**What needs to be done**
Determine how many lines in the records hold the word "computer". Return the number alone.

**Data shown**

= Beginning of Section =

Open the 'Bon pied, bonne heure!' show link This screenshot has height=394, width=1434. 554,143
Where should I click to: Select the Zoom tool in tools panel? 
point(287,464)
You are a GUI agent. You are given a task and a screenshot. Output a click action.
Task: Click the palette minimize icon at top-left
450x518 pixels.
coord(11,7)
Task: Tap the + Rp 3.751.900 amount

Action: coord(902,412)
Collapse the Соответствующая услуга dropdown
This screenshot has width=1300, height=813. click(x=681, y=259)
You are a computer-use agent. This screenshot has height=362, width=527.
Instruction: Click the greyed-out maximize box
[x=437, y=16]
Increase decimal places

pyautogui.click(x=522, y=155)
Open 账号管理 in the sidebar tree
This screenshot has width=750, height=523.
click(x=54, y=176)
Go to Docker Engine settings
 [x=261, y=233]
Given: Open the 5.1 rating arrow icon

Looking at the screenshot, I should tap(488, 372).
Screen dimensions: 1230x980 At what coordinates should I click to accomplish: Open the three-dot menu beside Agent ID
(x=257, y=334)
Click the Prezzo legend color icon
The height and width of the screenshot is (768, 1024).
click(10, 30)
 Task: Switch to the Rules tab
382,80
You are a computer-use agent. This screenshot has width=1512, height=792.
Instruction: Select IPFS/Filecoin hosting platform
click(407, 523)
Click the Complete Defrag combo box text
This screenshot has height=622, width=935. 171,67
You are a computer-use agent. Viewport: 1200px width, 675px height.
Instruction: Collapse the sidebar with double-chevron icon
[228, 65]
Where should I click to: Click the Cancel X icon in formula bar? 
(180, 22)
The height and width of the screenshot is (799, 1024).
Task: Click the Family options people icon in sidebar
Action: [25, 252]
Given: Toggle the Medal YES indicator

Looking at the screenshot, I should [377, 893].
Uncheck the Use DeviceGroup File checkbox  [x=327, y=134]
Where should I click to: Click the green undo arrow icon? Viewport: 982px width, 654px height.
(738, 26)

= End of Section =

**Expected answer**
3